TASK DETAILS: Present the records from the line containing "The image size is (939, 404)." through the line containing "pos(538,323)", both included, as a two-column CSV with the headers input and output. Give one row per record, with its text under input and its answer under output, each in a single quoted field with line breaks replaced by spaces.

DATASET EXCERPTS:
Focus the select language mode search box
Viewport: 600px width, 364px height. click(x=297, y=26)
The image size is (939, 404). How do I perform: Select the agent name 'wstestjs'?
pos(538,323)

...

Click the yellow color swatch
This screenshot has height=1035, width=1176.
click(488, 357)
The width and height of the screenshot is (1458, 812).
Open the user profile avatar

---

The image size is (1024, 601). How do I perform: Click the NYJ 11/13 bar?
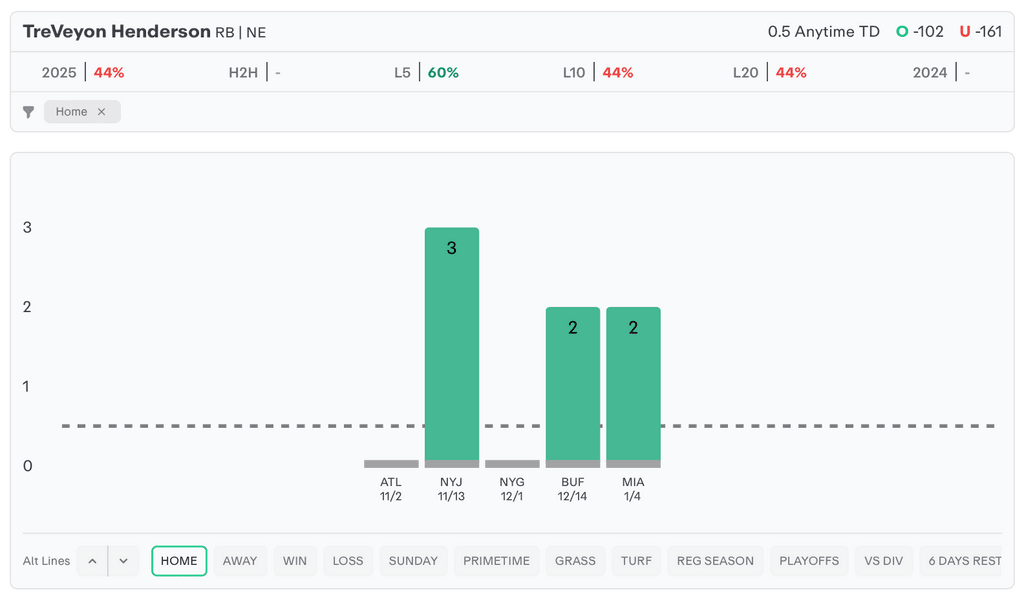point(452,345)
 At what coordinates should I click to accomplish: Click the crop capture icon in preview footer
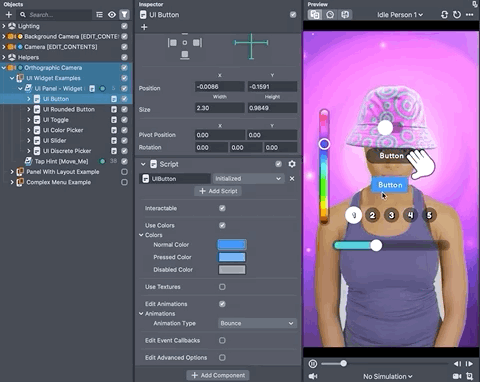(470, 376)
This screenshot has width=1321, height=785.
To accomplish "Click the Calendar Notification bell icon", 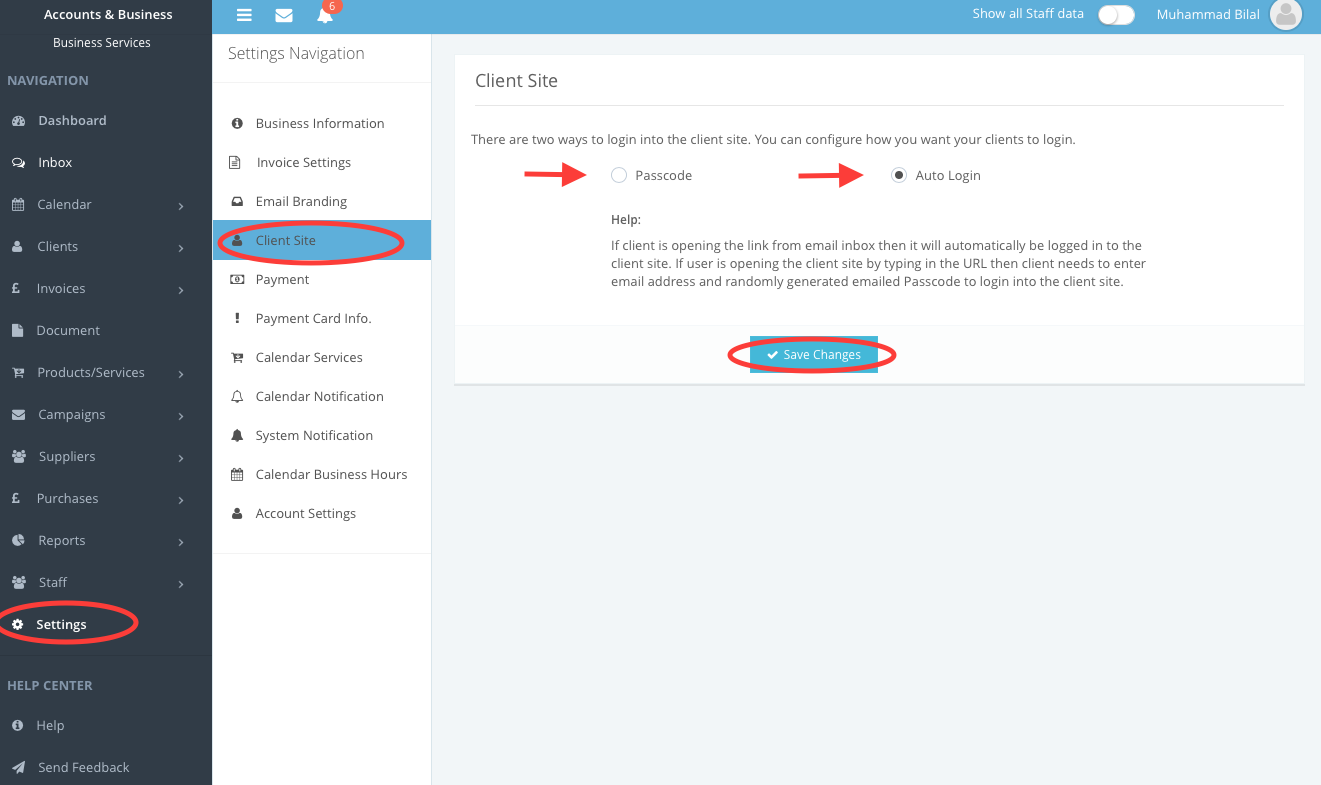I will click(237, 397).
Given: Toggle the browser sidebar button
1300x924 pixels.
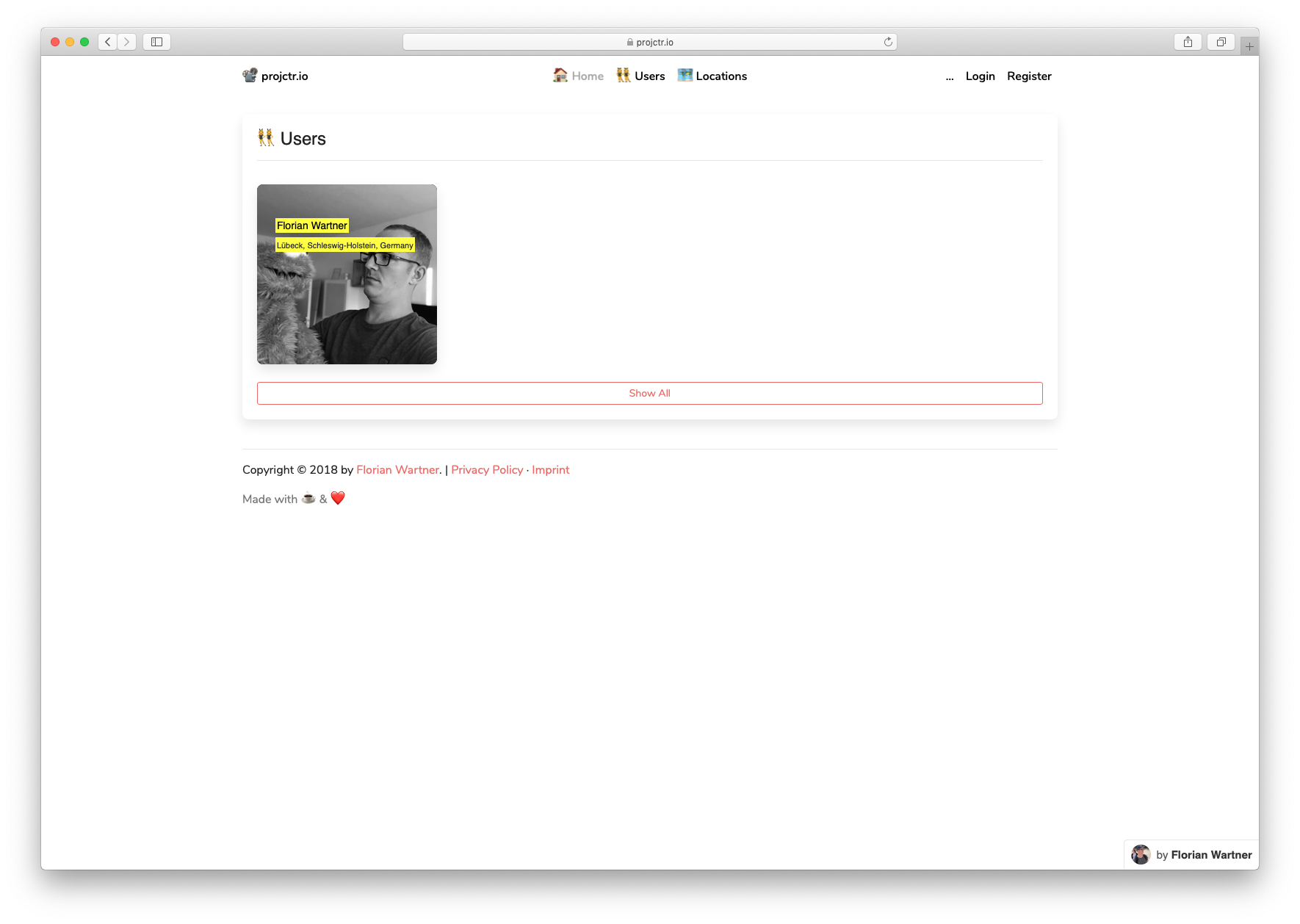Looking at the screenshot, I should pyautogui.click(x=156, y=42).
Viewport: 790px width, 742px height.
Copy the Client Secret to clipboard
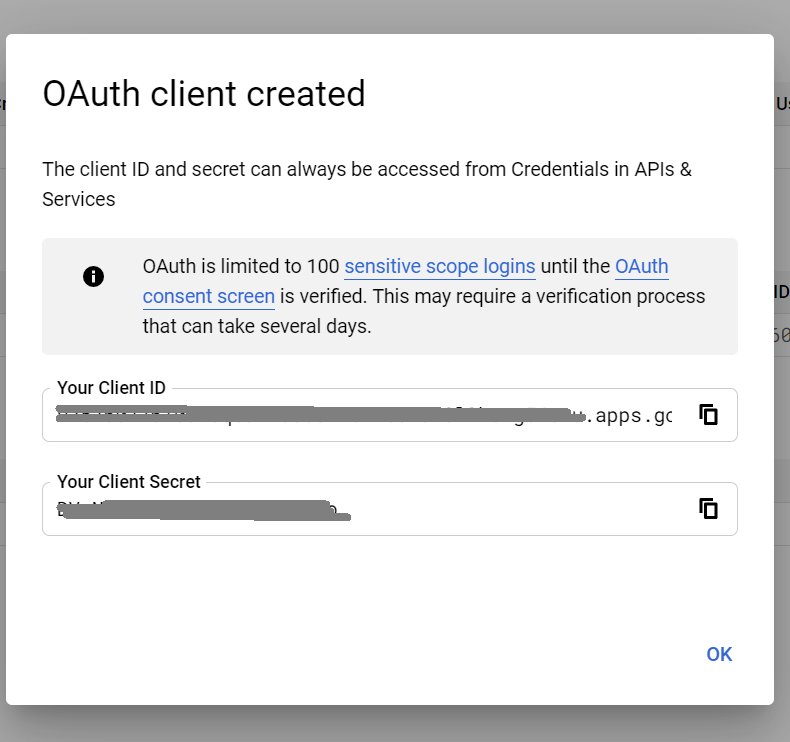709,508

FINISHED TASK:
input,output
"The image size is (939, 404). How do I perform: Select the agent name 'wstestjs'?","pos(538,323)"